▶ [Exercise]
Repeat every line of the material that follows, word for word.

▶ [Records for this exercise]
╔══

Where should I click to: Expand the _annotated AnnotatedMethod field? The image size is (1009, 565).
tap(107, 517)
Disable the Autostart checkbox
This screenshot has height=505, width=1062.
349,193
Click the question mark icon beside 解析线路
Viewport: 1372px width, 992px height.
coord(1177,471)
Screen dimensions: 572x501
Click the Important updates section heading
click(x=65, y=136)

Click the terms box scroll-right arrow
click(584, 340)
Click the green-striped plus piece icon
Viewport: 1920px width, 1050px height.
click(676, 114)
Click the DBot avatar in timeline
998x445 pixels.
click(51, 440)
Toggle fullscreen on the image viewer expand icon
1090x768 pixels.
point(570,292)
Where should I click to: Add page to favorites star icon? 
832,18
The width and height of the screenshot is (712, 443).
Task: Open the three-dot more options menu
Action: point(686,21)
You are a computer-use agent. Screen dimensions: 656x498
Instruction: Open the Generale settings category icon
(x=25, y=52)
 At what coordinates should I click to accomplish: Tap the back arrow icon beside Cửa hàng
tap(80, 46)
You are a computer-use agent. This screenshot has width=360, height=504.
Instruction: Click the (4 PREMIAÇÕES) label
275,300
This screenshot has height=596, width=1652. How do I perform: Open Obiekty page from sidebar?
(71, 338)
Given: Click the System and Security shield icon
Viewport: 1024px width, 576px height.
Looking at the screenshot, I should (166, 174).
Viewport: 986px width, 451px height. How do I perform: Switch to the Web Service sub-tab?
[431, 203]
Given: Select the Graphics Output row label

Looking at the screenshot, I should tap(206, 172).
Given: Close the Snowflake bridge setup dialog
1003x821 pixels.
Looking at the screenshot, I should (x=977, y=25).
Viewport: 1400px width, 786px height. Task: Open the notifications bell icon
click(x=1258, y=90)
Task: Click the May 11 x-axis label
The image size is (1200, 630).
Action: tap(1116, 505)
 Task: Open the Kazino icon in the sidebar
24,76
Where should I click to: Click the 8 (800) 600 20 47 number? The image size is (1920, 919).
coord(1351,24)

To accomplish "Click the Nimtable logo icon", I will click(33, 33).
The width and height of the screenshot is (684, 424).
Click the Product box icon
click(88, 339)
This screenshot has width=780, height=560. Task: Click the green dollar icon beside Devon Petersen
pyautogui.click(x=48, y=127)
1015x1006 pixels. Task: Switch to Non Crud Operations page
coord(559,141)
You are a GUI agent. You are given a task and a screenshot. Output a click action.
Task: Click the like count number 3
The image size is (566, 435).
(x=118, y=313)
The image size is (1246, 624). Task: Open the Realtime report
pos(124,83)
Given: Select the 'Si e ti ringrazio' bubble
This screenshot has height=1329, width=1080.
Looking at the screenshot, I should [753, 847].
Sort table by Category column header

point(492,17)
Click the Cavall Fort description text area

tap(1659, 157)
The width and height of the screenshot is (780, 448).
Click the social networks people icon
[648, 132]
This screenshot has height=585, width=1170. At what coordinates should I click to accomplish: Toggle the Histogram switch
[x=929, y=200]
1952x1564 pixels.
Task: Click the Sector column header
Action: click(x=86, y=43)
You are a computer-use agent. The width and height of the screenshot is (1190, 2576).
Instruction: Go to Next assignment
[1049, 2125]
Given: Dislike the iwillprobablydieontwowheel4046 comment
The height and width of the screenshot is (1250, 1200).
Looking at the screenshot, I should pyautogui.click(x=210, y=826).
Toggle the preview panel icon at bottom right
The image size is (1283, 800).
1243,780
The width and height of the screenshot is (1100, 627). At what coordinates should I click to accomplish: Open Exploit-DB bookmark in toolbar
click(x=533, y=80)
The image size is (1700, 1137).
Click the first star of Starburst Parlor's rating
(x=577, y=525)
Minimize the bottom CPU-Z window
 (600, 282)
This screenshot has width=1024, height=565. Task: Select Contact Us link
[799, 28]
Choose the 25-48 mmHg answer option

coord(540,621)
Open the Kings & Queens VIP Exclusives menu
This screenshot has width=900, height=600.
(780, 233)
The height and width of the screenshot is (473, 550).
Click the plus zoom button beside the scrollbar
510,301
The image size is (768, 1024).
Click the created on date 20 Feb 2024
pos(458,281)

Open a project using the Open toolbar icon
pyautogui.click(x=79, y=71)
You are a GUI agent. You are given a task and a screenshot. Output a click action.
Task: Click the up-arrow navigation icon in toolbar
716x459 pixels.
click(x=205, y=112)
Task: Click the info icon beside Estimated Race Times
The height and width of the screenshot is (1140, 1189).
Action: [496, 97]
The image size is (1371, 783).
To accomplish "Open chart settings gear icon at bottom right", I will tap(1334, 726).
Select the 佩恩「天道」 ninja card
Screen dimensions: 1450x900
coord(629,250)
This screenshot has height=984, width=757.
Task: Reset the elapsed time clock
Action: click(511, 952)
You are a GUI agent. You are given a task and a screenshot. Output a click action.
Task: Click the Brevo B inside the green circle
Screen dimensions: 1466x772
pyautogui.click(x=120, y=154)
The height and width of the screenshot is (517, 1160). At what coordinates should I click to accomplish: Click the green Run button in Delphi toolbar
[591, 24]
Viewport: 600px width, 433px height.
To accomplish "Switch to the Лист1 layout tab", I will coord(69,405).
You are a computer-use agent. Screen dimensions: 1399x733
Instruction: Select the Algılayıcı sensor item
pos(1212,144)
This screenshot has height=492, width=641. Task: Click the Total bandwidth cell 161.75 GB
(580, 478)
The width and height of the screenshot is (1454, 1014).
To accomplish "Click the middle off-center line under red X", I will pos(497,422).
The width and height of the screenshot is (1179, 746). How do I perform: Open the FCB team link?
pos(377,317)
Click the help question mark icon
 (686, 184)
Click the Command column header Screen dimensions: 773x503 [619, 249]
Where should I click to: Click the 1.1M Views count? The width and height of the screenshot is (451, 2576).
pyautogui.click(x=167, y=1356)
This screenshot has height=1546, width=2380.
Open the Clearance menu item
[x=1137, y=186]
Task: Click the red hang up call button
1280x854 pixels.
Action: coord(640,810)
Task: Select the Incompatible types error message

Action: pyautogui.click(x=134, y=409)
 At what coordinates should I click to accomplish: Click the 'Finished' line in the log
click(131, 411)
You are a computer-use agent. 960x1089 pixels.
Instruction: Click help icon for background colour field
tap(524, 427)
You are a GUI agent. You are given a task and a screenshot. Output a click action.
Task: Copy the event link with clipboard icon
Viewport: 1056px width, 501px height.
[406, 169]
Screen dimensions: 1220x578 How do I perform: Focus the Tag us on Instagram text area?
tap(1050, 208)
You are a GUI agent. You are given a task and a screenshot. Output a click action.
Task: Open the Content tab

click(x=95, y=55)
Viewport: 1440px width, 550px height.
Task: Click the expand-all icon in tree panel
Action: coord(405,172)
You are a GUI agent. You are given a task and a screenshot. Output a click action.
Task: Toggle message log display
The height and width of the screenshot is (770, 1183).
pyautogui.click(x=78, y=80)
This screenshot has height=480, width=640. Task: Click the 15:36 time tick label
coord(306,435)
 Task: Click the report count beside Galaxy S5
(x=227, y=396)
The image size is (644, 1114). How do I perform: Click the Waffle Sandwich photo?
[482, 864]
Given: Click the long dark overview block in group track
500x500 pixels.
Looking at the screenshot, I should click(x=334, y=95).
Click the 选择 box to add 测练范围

╚══

▶ [Output for this task]
Where should I click to: Expand the _annotated AnnotatedMethod field? The image size is (1009, 565).
tap(107, 517)
Disable the Autostart checkbox
This screenshot has height=505, width=1062.
349,193
Click the question mark icon beside 解析线路
Viewport: 1372px width, 992px height.
coord(1177,471)
Screen dimensions: 572x501
Click the Important updates section heading
click(x=65, y=136)

Click the terms box scroll-right arrow
click(584, 340)
Click the green-striped plus piece icon
Viewport: 1920px width, 1050px height.
click(676, 114)
Click the DBot avatar in timeline
998x445 pixels.
click(51, 440)
Toggle fullscreen on the image viewer expand icon
1090x768 pixels.
point(570,292)
Where should I click to: Add page to favorites star icon? 
832,18
The width and height of the screenshot is (712, 443).
Task: Open the three-dot more options menu
Action: point(686,21)
You are a computer-use agent. Screen dimensions: 656x498
Instruction: Open the Generale settings category icon
(x=25, y=52)
 At what coordinates should I click to accomplish: Tap the back arrow icon beside Cửa hàng
tap(80, 46)
You are a computer-use agent. This screenshot has width=360, height=504.
Instruction: Click the (4 PREMIAÇÕES) label
275,300
This screenshot has height=596, width=1652. How do I perform: Open Obiekty page from sidebar?
(71, 338)
Given: Click the System and Security shield icon
Viewport: 1024px width, 576px height.
Looking at the screenshot, I should (166, 174).
Viewport: 986px width, 451px height. How do I perform: Switch to the Web Service sub-tab?
[431, 203]
Given: Select the Graphics Output row label

Looking at the screenshot, I should tap(206, 172).
Given: Close the Snowflake bridge setup dialog
1003x821 pixels.
Looking at the screenshot, I should (x=977, y=25).
Viewport: 1400px width, 786px height. Task: Open the notifications bell icon
click(x=1258, y=90)
Task: Click the May 11 x-axis label
The image size is (1200, 630).
Action: tap(1116, 505)
 Task: Open the Kazino icon in the sidebar
24,76
Where should I click to: Click the 8 (800) 600 20 47 number? The image size is (1920, 919).
coord(1351,24)

To accomplish "Click the Nimtable logo icon", I will click(33, 33).
The width and height of the screenshot is (684, 424).
Click the Product box icon
click(88, 339)
This screenshot has width=780, height=560. Task: Click the green dollar icon beside Devon Petersen
pyautogui.click(x=48, y=127)
1015x1006 pixels. Task: Switch to Non Crud Operations page
coord(559,141)
You are a GUI agent. You are given a task and a screenshot. Output a click action.
Task: Click the like count number 3
The image size is (566, 435).
(x=118, y=313)
The image size is (1246, 624). Task: Open the Realtime report
pos(124,83)
Given: Select the 'Si e ti ringrazio' bubble
This screenshot has height=1329, width=1080.
Looking at the screenshot, I should [753, 847].
Sort table by Category column header

point(492,17)
Click the Cavall Fort description text area

tap(1659, 157)
The width and height of the screenshot is (780, 448).
Click the social networks people icon
[648, 132]
This screenshot has height=585, width=1170. At what coordinates should I click to accomplish: Toggle the Histogram switch
[x=929, y=200]
1952x1564 pixels.
Task: Click the Sector column header
Action: click(x=86, y=43)
You are a computer-use agent. The width and height of the screenshot is (1190, 2576).
Instruction: Go to Next assignment
[1049, 2125]
Given: Dislike the iwillprobablydieontwowheel4046 comment
The height and width of the screenshot is (1250, 1200).
Looking at the screenshot, I should pyautogui.click(x=210, y=826).
Toggle the preview panel icon at bottom right
The image size is (1283, 800).
1243,780
The width and height of the screenshot is (1100, 627). At what coordinates should I click to accomplish: Open Exploit-DB bookmark in toolbar
click(x=533, y=80)
The image size is (1700, 1137).
Click the first star of Starburst Parlor's rating
(x=577, y=525)
Minimize the bottom CPU-Z window
 (600, 282)
This screenshot has width=1024, height=565. Task: Select Contact Us link
[799, 28]
Choose the 25-48 mmHg answer option

coord(540,621)
Open the Kings & Queens VIP Exclusives menu
This screenshot has width=900, height=600.
(780, 233)
The height and width of the screenshot is (473, 550).
Click the plus zoom button beside the scrollbar
510,301
The image size is (768, 1024).
Click the created on date 20 Feb 2024
pos(458,281)

Open a project using the Open toolbar icon
pyautogui.click(x=79, y=71)
You are a GUI agent. You are given a task and a screenshot. Output a click action.
Task: Click the up-arrow navigation icon in toolbar
716x459 pixels.
click(x=205, y=112)
Task: Click the info icon beside Estimated Race Times
The height and width of the screenshot is (1140, 1189).
Action: [496, 97]
The image size is (1371, 783).
To accomplish "Open chart settings gear icon at bottom right", I will tap(1334, 726).
Select the 佩恩「天道」 ninja card
Screen dimensions: 1450x900
coord(629,250)
This screenshot has height=984, width=757.
Task: Reset the elapsed time clock
Action: click(511, 952)
You are a GUI agent. You are given a task and a screenshot. Output a click action.
Task: Click the Brevo B inside the green circle
Screen dimensions: 1466x772
pyautogui.click(x=120, y=154)
The height and width of the screenshot is (517, 1160). At what coordinates should I click to accomplish: Click the green Run button in Delphi toolbar
[591, 24]
Viewport: 600px width, 433px height.
To accomplish "Switch to the Лист1 layout tab", I will coord(69,405).
You are a computer-use agent. Screen dimensions: 1399x733
Instruction: Select the Algılayıcı sensor item
pos(1212,144)
This screenshot has height=492, width=641. Task: Click the Total bandwidth cell 161.75 GB
(580, 478)
The width and height of the screenshot is (1454, 1014).
To accomplish "Click the middle off-center line under red X", I will pos(497,422).
The width and height of the screenshot is (1179, 746). How do I perform: Open the FCB team link?
pos(377,317)
Click the help question mark icon
 (686, 184)
Click the Command column header Screen dimensions: 773x503 [619, 249]
Where should I click to: Click the 1.1M Views count? The width and height of the screenshot is (451, 2576).
pyautogui.click(x=167, y=1356)
This screenshot has height=1546, width=2380.
Open the Clearance menu item
[x=1137, y=186]
Task: Click the red hang up call button
1280x854 pixels.
Action: coord(640,810)
Task: Select the Incompatible types error message

Action: pyautogui.click(x=134, y=409)
 At what coordinates should I click to accomplish: Click the 'Finished' line in the log
click(131, 411)
You are a computer-use agent. 960x1089 pixels.
Instruction: Click help icon for background colour field
tap(524, 427)
You are a GUI agent. You are given a task and a screenshot. Output a click action.
Task: Copy the event link with clipboard icon
Viewport: 1056px width, 501px height.
[406, 169]
Screen dimensions: 1220x578 How do I perform: Focus the Tag us on Instagram text area?
tap(1050, 208)
You are a GUI agent. You are given a task and a screenshot. Output a click action.
Task: Open the Content tab

click(x=95, y=55)
Viewport: 1440px width, 550px height.
Task: Click the expand-all icon in tree panel
Action: coord(405,172)
You are a GUI agent. You are given a task and a screenshot. Output a click action.
Task: Toggle message log display
The height and width of the screenshot is (770, 1183).
pyautogui.click(x=78, y=80)
This screenshot has height=480, width=640. Task: Click the 15:36 time tick label
coord(306,435)
 Task: Click the report count beside Galaxy S5
(x=227, y=396)
The image size is (644, 1114). How do I perform: Click the Waffle Sandwich photo?
[482, 864]
Given: Click the long dark overview block in group track
500x500 pixels.
Looking at the screenshot, I should click(x=334, y=95).
Click the 选择 box to add 测练范围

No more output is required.